Yararları hızla yayıldı ve insanlar kısa süre sonra baş ağrısı ve karın kramplarından tifo ve koleraya kadar her şeyi tedavi etmek için tütün dumanı lavmanlarını kullanıyorlardı.

İnsanlar giderek daha ciddi hastalıkları tedavi etmek için tütün lavmanını kullandıkça, “sağlık görevlilerine” yönelik tehlike de arttı.

Örneğin, eğer bir uygulayıcı dışarı üflemek yerine yanlışlıkla nefes alırsa - belki de tütünün neden olduğu bir öksürük nöbeti sırasında - kolera kamçıları akciğerlerine geçebilir ve onlara ölümcül bir şekilde neden olabilir. Neyse ki, körüklerin piyasaya sürülmesi işi biraz daha az tehlikeli hale getirdi.

1800'lerin başında, tütünün kalbe zarar verdiği gösterildi ve tütün lavmanı neyse ki azalmaya başladı.

2. Dişlerin kesilmesi

Eskiden bebek ölümleri çok yüksekti; ve çoğu zaman, ölümün nedeni tamamen bilinmiyordu.

Diş çıkarma eskiden bugün olduğundan çok daha tehlikeli kabul edilirdi.

Çocuklar genellikle 6 aydan 2 yaşına kadar ölüyordu ve bu da tesadüfen ilk dişlerinin çıktığı sıralarda oluyordu.

Günün tıp beyinleri bunun basit bir tesadüf olmayabileceğini düşündüler, bu yüzden diş çıkarma sürecinin aynı zamanda bebek ölümünün nedeni olduğu sonucuna vardılar.

Örneğin 1839'da İngiltere ve Galler'de 5.000'den fazla ölüm diş çıkarmaya atfedildi. 1910'da bile bu rakam 1.600 idi.

Öyleyse, doktorlar diş çıkarmanın kötülükleriyle nasıl mücadele etti? Ne yazık ki, dahil olan çocuklar için, kanama, kabarma ve diş etlerine sülük yerleştirme gibi çok çeşitli müdahaleler geliştirdiler. Bazı durumlarda bebeğin başının arkasını bile yaktılar.

16. yüzyılda, Fransız cerrah Ambroise Paré (1510–1590) diş eti lansmanını başlattı ve bu tercih edilen yöntem haline geldi. Yayınlanan bir makale Neşter bebeğin diş etlerinin ne kadar popüler hale geldiğini açıklıyor:

“John Hunter (1728-93) bir bebeğin diş etlerini '10 defaya kadar' mızraklayacaktı. J Marion Sims (1813-83) 18 aylık bir bebek olan ilk hastasını tedavi etti: diş etleri, hemen neşterimi çıkarıp diş etlerini dişlere kadar kestim. '"
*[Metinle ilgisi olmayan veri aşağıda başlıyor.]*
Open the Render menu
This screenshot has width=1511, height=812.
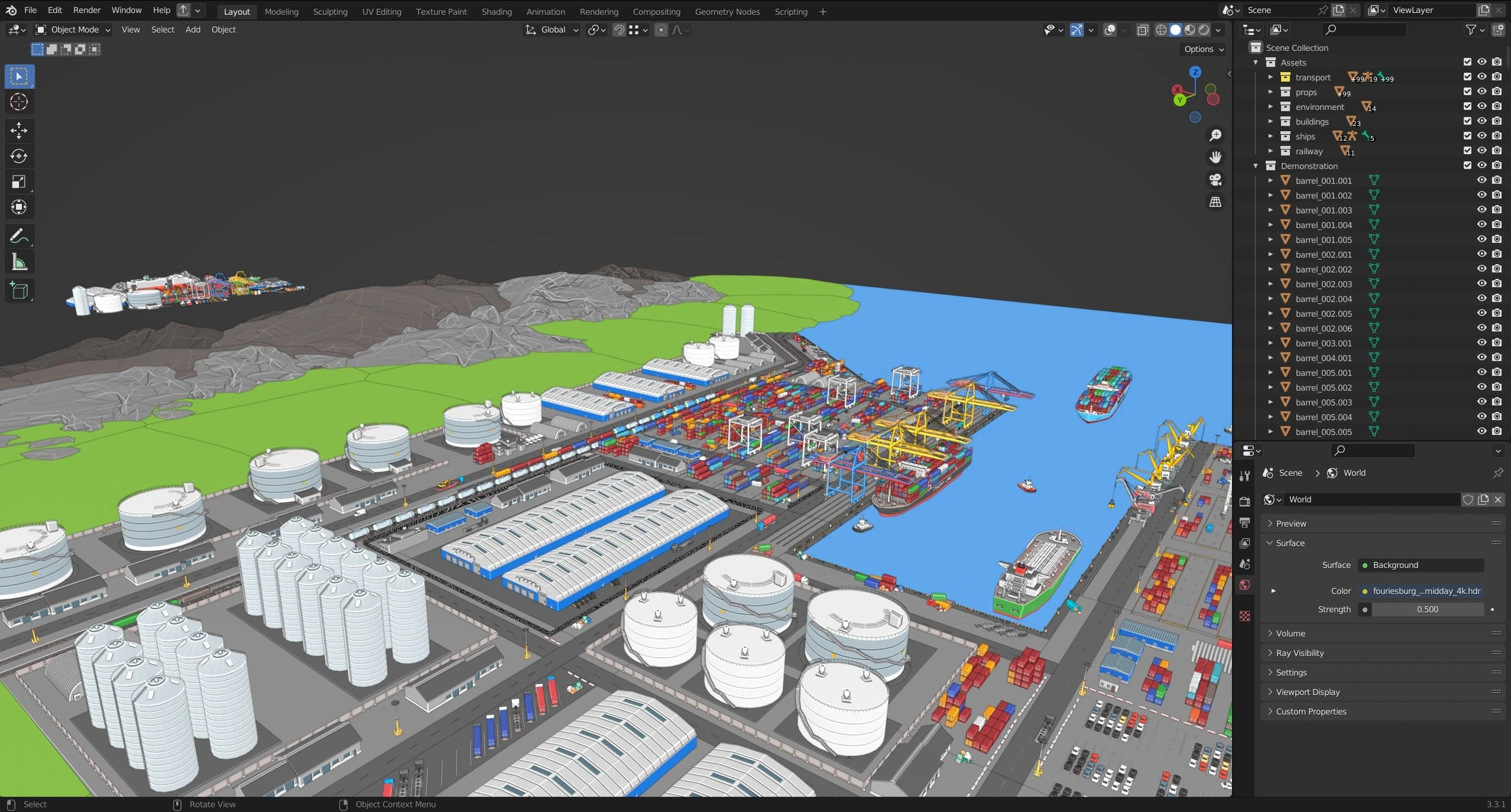pos(86,10)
Yazar şöyle devam ediyor: "Doktor Marshall Hall (1790-1857), bir çocuğun diş etlerini gerekirse bir kez çıkarmaktansa, gereksiz yere 199 kez mızrak vermeyi tercih ettiğini yazdı ve öğrencilerine bunu dişler ortaya çıkmadan önce, sırasında ve sonra yapmalarını söyledi. bazen günde iki kez. "

Bu tür prosedürleri takiben gelişen enfeksiyonlardan kaç çocuğun öldüğü henüz bilinmemektedir.

Lancing zayıfladı, ancak şaşırtıcı derecede uzun bir süre ortadan kaybolmadı. 1938 gibi geç bir tarihte bile, bir diş hekimliği ders kitabı diş çıkaran bir çocuğa diş etini delmek için talimatlar sunuyordu.

Hiçbir şey değilse, bu bölüm insanların en ufak bir niyeti olmadan ne kadar barbar olabileceğinin bir hatırlatıcısıdır.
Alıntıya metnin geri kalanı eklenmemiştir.